Purpose: Adherence to treatment regimens is crucial to enhance the clinical outcomes of patients with End-Stage Renal Disease (ESRD). In Yemen, there is a gap in information about this issue. Hence, this study aimed to assess the adherence and associated factors of ESRD patients to the four adherence domains, including HD session attendance, medication, dietary modification, and fluid management.
Patients and methods: A descriptive cross-sectional study of ESRD patients was conducted. End-Stage Renal Disease Adherence Questionnaire (ESRD-AQ) was used to collect data through face-to-face interviews. The scoring system was used. The mean of the gained scores was calculated and divided by expected maximum scores and the resulting percentage was used to rank the level of adherence as good ≥ 83%, moderate ≥58- <83% and poor <58%). Non-parametric tests to assess the mean differences with selected variables at p-value <0.005.
Results: The overall (mean ±SD) scores of 393 patients for the four adherence domains (HD, medication, fluid restrictions, and dietary recommendations) were 933.5+210 indicating an overall moderate level of adherence. Good adherence to HD and moderate adherence to medication, diet and fluids were observed (88.5%, 76.7%, 61.9%, and 61.6%, respectively).
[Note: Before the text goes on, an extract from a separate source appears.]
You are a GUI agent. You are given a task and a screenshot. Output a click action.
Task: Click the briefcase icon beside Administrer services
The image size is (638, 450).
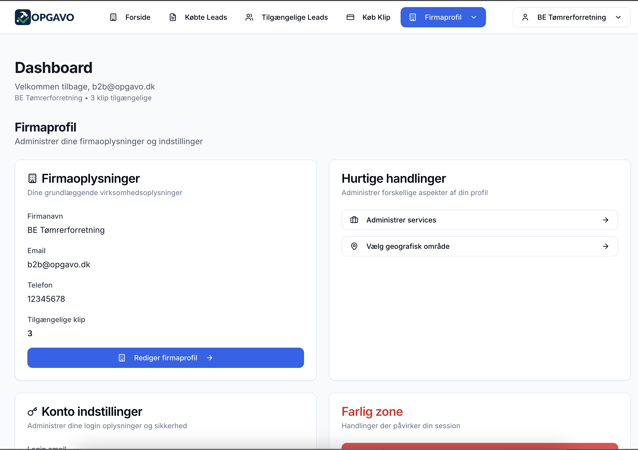pos(354,220)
Significantly higher mean scores among patients with urban residency (941.8 vs 869.4, p=0.03), HD duration < 5 years (949.2 vs 908.0, p=0.02), the overall perception of treatment (956.7 vs 653.3, p=<0.001), patients who had a perception of medication (942.0 vs 734.3, p=0.002), fluid restriction (958.9 vs 727.3, p=<0.001), and diet recommendations (969.8 vs 715.2, p=<0.001). Significantly lower mean scores were observed among patients who had not received counseling regarding the importance of dietary and fluid restriction (962.8 vs 920.5, p=0.02) and (965.6 vs 919.0, p=0.02, respectively).
Discussion: This study is the first in our country to provide baseline information on adherence toward different treatment domains and their associated factors among patients with ESRD. The adherence level among patients with ESRD was moderate in general and good for HD. There was a significant association between adherence and residency, HD duration, overall perception of treatment, perception of medication, fluid and dietary restrictions, and poor counseling. Regular counseling should be provided to enhance adherence levels. A multicenter study is recommended to assess the causal relationship between adherence and the factors affecting adherence.